The regression tree can be visualized as in the plot in Figure 2.
This kind of plot is sometimes called a *decision surface* and is way of visualizing a tree on top of a scatterplot of the data.
The region *R1* corresponds to all players who have been playing less than 4.5 years.
The average of the log salaries in region R1 is the predicted value shown in the leftmost leaf of the tree in Figure 1, 5.107.
The three regions can be summarized as:

 -   R1: X | Years &lt;4.5

 -   R2: X | Years $\ge$ 4.5, Hits &lt; 117.5

 -   R3: X | Years $\ge$ 4.5, Hits $\ge$ 117.5
 
Thus each region corresponds to a leaf in Figure 1.

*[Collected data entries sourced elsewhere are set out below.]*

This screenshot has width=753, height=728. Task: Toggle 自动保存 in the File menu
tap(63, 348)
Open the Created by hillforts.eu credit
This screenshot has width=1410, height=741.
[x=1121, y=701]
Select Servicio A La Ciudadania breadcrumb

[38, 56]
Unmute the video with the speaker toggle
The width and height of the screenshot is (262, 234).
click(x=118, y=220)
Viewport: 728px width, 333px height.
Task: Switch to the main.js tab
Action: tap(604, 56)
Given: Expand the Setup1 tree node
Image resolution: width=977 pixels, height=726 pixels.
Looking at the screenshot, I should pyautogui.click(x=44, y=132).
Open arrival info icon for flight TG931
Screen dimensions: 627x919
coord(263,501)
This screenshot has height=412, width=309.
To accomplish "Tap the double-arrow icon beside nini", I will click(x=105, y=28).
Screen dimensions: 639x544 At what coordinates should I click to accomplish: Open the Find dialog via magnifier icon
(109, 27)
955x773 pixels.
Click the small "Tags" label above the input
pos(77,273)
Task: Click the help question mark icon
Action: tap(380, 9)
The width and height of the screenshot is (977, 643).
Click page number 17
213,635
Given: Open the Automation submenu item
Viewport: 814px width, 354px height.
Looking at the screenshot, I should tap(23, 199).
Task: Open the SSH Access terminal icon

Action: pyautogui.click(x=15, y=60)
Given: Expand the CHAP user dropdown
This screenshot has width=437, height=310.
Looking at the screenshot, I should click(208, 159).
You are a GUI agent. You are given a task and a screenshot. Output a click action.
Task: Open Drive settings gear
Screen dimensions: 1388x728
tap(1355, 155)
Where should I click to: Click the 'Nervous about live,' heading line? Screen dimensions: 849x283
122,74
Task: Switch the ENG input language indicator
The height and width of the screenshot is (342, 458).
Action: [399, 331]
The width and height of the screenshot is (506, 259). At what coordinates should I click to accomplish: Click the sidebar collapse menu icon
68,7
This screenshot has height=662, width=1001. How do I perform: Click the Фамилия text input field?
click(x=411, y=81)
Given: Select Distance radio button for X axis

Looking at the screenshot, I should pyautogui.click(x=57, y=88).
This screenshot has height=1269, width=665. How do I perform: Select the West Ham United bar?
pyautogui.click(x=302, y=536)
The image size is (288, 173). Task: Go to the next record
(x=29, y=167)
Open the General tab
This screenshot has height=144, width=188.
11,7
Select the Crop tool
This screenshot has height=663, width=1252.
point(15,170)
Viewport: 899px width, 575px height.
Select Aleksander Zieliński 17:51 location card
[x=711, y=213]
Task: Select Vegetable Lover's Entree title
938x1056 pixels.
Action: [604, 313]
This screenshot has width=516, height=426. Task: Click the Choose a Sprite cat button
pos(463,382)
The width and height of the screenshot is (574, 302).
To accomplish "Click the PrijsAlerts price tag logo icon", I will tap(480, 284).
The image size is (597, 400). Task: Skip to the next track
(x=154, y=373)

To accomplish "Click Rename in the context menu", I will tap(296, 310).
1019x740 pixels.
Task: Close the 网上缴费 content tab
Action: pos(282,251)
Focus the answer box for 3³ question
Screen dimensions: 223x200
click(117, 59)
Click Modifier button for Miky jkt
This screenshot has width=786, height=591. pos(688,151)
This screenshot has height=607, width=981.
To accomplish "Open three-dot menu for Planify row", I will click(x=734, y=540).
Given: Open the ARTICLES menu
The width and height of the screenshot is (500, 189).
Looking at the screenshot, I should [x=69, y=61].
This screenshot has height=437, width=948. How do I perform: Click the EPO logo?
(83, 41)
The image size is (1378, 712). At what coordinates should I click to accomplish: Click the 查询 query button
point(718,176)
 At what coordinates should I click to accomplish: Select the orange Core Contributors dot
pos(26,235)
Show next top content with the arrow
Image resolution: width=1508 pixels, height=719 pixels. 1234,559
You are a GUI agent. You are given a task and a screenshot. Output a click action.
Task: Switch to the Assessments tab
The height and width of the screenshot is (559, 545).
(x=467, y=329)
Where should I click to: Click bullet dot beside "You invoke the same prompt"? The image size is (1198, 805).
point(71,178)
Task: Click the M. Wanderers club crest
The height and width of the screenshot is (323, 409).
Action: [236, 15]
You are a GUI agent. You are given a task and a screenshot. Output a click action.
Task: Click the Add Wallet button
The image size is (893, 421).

## How are regression trees made?

 The algorithm that creates the tree partitions the set of features into $J$ distinct and non-overlapping regions, $R_1, R_2, \ldots, R_J$.
The predicted response in region $R_i$ is then the **mean** (arithmetic average) of the responses in that region.
The regions are defined to be rectangles (or higher-dimension boxes) for simplicity.
The regions are chosen to minimize the **sum of the squared differences** between each observed response and the predicted response (like linear regression).
It is not computationally possible to look at all possible partitions, so the regression tree is constructed using *recursive binary splitting*, which means that at each split, the tree branches into two parts choosing the best split (in terms of the sum of squared differences).

## Pruning

 The tree shown in Figure 1 is actually derived from another tree by *pruning*.
It is a tree that has been pruned to have only three nodes.
A bigger tree is shown in the figure below.
This tree has eight nodes rather than three and the prediction of salary is seen to be a bit more complex than the previous tree.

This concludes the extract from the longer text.